TASK DESCRIPTION: Can you extract, word for word, the stretch of the piece on Sir Frank from "In 1953 he was" through "University in England."?

TEXT SEGMENT:

━━━━━━

The honary life president of Bovis Lend Lease died yesterday morning after a battle with cancer.
He joined the British building firm Bovis in 1971 and by 1975 led Bovis’s first foray overseas with great success in the Middle East.
Sir Frank spent 15 years as chairman and chief executive steering the company through rapid expansion in the US and Asia, where Bovis built the Petronas Towers in Kuala Lumpur.
He also set up an operation in his former home town Brno in Czechoslavakia which saw Bovis get involved with several developments.
Sir Frank had an exceptional life. He spent his teenage years as a prisoner in the Auschwitz and Dachau concentration camps, and worked as a slave labourer on an underground factory outside Munich.
After the war he returned to Czechoslavakia but was caught up in the communist rule where he was imprisoned and sent to a uranium mine after being denounced as a bourgeois undesirable.
In 1953 he was released on condition he took up a useful job in construction or mining and by 1963 had become managing director of a state-run construction company.
When the Russian tanks rolled into Prague in 1968, Sir Frank and his wife left carrying one suitcase to visit their son who was studying at Oxford University in England.
He didn’t returned and at the age of 42 joined Bovis where he remained for the rest of his career.

━━━━━━

Records from a data source:
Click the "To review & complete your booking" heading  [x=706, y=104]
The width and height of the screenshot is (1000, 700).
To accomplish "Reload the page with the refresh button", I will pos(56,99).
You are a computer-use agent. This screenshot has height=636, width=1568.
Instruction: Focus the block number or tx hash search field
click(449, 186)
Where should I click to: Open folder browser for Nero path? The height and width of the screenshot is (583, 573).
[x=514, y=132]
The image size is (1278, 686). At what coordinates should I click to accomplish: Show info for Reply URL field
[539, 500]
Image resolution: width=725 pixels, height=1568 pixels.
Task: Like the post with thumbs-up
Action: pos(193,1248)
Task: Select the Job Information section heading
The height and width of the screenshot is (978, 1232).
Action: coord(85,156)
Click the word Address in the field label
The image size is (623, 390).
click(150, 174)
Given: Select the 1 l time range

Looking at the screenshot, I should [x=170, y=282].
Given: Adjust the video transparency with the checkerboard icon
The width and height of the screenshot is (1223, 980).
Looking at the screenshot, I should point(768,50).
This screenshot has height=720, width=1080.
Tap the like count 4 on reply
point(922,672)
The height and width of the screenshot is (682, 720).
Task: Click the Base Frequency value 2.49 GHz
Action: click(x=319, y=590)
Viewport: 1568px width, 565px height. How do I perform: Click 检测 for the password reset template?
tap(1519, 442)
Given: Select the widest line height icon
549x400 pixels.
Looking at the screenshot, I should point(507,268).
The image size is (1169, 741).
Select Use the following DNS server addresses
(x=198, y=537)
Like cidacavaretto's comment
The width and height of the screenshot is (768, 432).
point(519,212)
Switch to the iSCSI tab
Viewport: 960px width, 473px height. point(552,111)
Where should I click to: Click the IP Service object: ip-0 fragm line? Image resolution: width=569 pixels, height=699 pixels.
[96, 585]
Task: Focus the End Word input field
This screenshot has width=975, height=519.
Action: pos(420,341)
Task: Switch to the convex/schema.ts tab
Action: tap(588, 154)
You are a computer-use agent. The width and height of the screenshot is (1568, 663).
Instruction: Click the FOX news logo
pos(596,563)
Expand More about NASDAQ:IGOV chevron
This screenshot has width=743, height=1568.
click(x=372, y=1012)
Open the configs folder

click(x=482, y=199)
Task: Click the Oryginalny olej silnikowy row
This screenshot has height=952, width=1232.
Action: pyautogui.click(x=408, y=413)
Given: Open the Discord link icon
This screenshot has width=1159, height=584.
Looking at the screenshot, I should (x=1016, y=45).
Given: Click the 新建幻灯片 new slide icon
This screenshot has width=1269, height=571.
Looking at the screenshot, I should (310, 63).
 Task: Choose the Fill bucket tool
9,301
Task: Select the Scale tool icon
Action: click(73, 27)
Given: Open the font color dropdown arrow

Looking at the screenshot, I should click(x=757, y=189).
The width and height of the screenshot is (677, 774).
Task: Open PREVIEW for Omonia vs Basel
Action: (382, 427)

━━━━━━

RESPONSE BOX:
In 1953 he was released on condition he took up a useful job in construction or mining and by 1963 had become managing director of a state-run construction company.
When the Russian tanks rolled into Prague in 1968, Sir Frank and his wife left carrying one suitcase to visit their son who was studying at Oxford University in England.